Which rows contain the word "Open"? Report each of them in full.

■ ■ ■

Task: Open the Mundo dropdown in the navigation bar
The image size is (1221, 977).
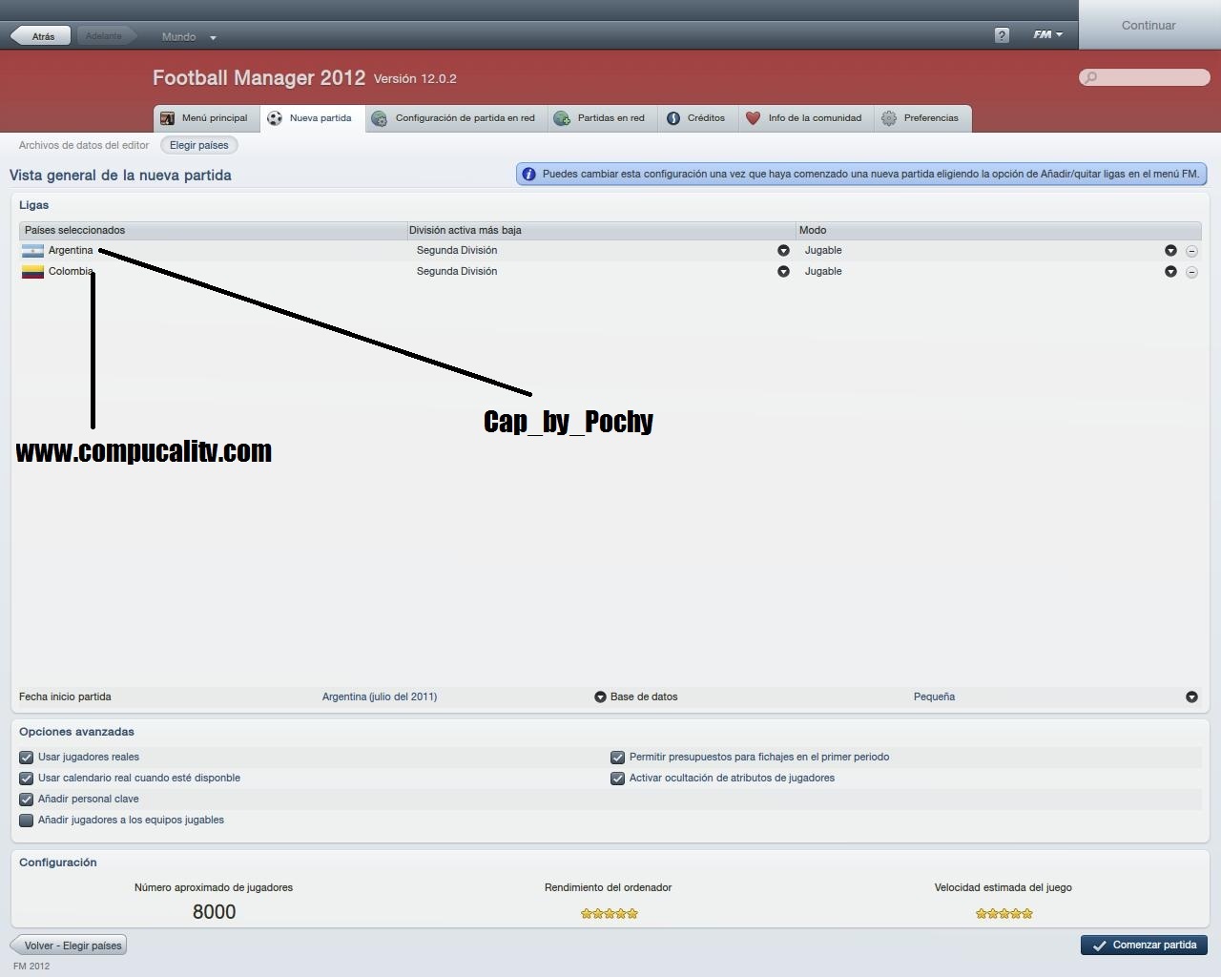Action: pos(187,36)
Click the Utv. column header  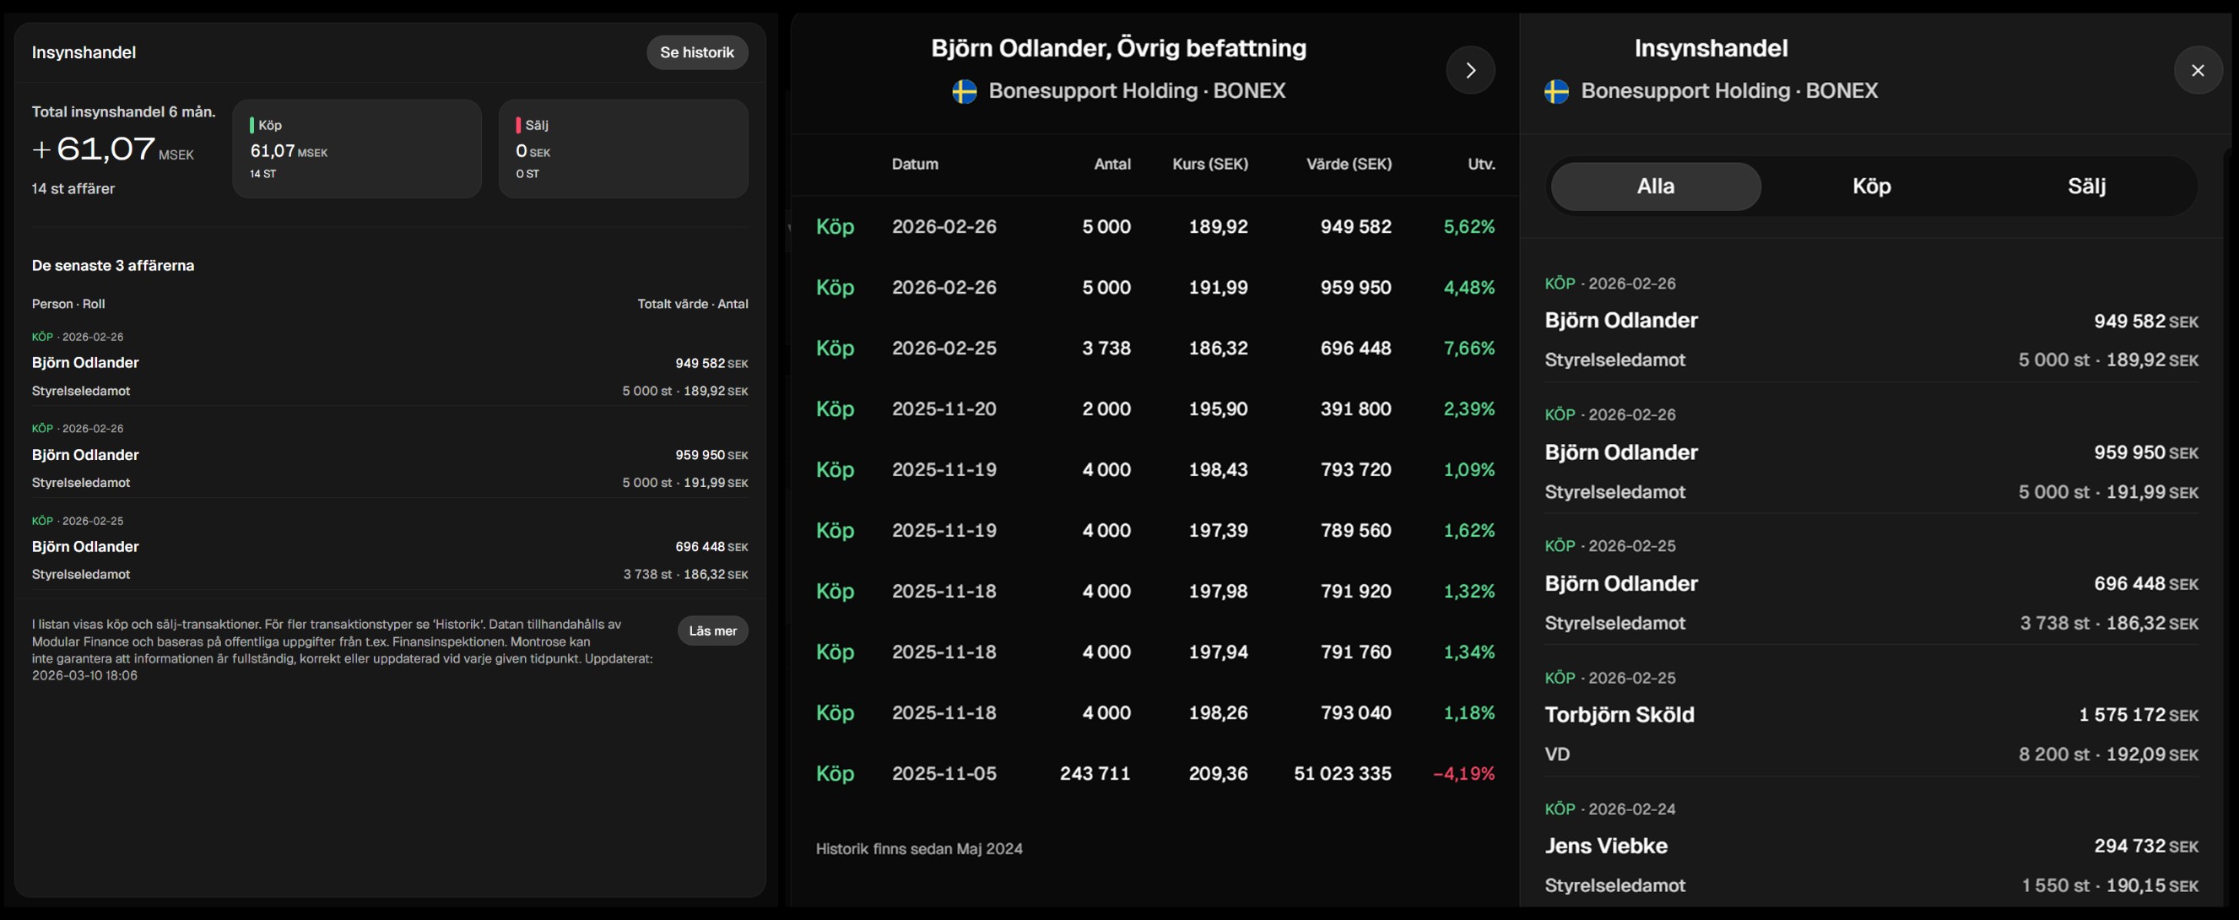[x=1480, y=164]
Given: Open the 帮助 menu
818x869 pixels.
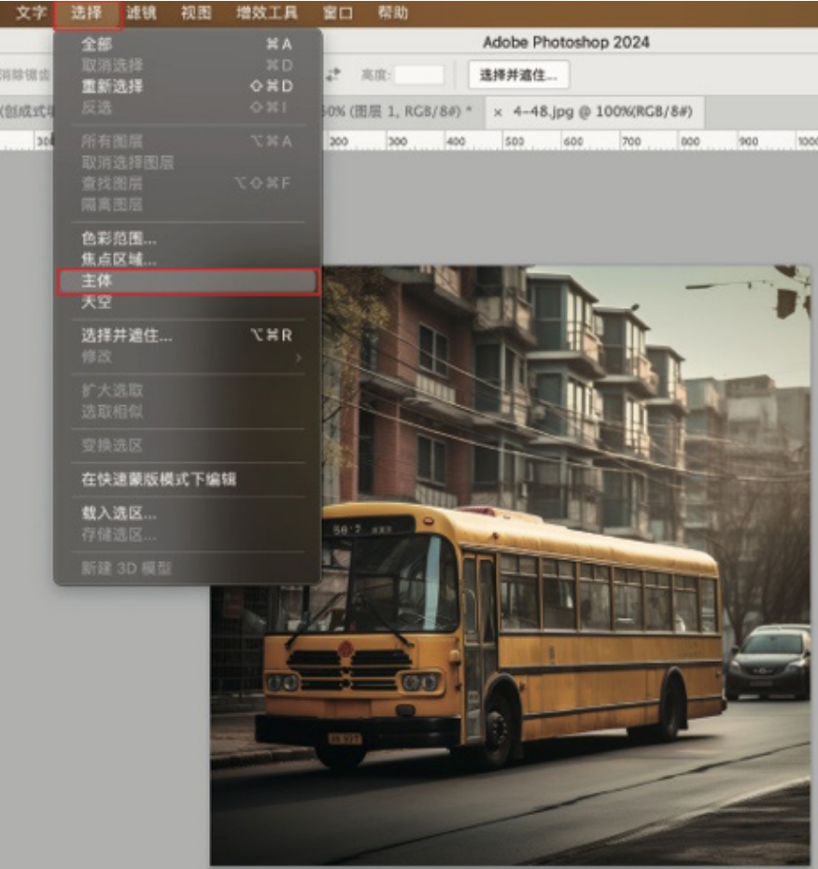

■ ■ ■

◆ **Solution to the problem**:
Task: Open the Mundo dropdown in the navigation bar
Given: Open the 帮助 menu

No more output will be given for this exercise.